There was a time where the Golden State Warriors owned the third quarter. Owned the third quarter as though it were a luxurious weapon at their disposal. Unleashed it like Dominic Toretto hitting the nos switch.
The third quarter used to represent the Warriors arrogance. They were the hardwood version of cat sidling up next to a gopher hole, batting at the innocent critter. A gopher knows it may be in danger, but it has no idea that the game is rigged. They think there’s still a chance of survival; they think that because they’ve survived this long, they can continue to do so.
And then, when the cat has played with its food long enough, and is no longer entertained by the lowly gopher’s wistful ignorance, it ends matters swiftly.

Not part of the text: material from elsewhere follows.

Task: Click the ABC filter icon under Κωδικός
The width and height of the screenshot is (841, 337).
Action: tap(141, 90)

Such were the Warriors of old.
In 2016-17, after Golden State added MVP Kevin Durant to a 73-win team that needed an intricate domino pattern to keep them from a trophy, the Warriors became perhaps the most arrogant team in NBA history. They morphed into an absurd caricature of the cat in nearly every game.

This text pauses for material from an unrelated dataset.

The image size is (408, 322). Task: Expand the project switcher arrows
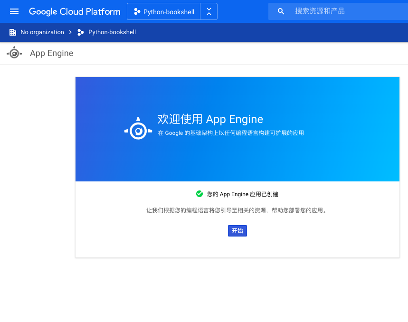point(209,11)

In the first half of games, that Warriors team had a net rating of 11.5, meaning they scored 11.5 more points than they allowed per 100 possessions. That’s a great number; a very great number, in fact (for perspective, it’s just a shade under the Milwaukee Bucks league-leading mark this season).

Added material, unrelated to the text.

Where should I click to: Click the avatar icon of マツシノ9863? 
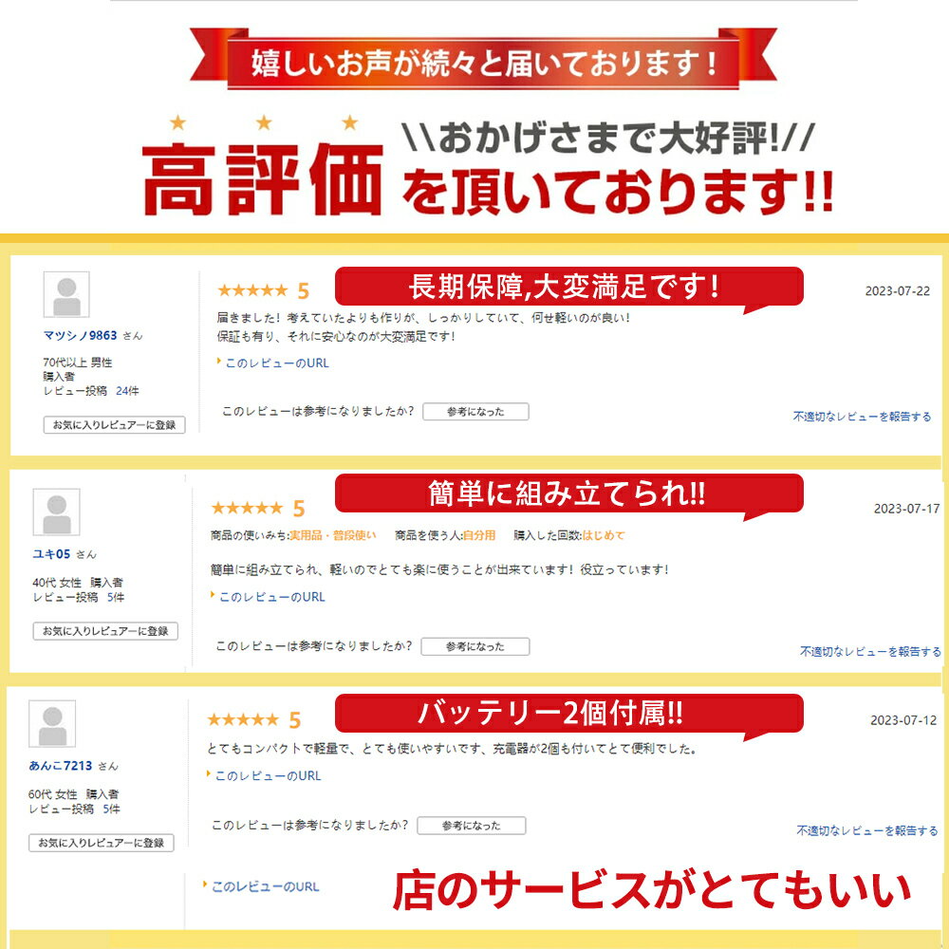[x=66, y=295]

But in the third quarter, that number flew to an unthinkable 23.0.
Or, to put it in more accessible terms, over the course of the season - 82 games of 24-minute halves - Golden State outscored their opponents by 480 points in the first half. In the 12-minute third quarters alone, they outscored their opponents by 477 points, a nearly identical margin in half the time.
You were there. You remember it. A lesser team - and there were 29 lesser teams - treading water for 24 minutes, entering halftime still within striking distance, still fooling themselves into thinking they had a chance. And by the time the fans had returned to their seats with empty bladders and full beer glasses, Steph Curry, Klay Thompson, Kevin Durant, and Draymond Green had all but ended the game.
Fast forward a few years, and the Warriors are an aging, decrepit cat, pawing at the gopher but whiffing horrendously.
It’s no secret that Golden State isn’t good. The 9-32 record confirm’s everything your eyeballs have been telling you. But their strategy for losing has mirrored their blueprint for success.
After dropping the third quarter of Sunday’s loss to the Memphis Grizzlies by an appalling mark of 35-17, the Warriors have now been outscored by 120 points in third quarters, a -12.5 net rating that is last in the league by a country mile.
Now they’re not good in the first half, either, as they’ve been beaten by 210 points, with a net rating of -10.5. In fact, their even worse in the first quarter than they are in the third.
But it’s the third quarter that’s been jarring. You can forgive them in the first quarter now - they’re playing from a talent deficit on a nightly basis. But the third quarter is when adjustments are made, drawstrings are tightened, and the crowd is engaged. It’s a little shocking to see them fall flat now, when they used to run circles around not just their competition, but the skyscraper-high expectations they had created.
The Warriors had been trending in this direction, as they struggled to find the energy and arrogance that defined earlier iterations of the team. That 23.0 third quarter net rating in 2016-17 dipped to 17.3 in 2017-18, and down to 11.7 a year ago. Good, even great numbers, but numbers emblematic of a strong team, not a team that can play with their food whenever they damn well choose.
We’ll see what kind of cat they are next year.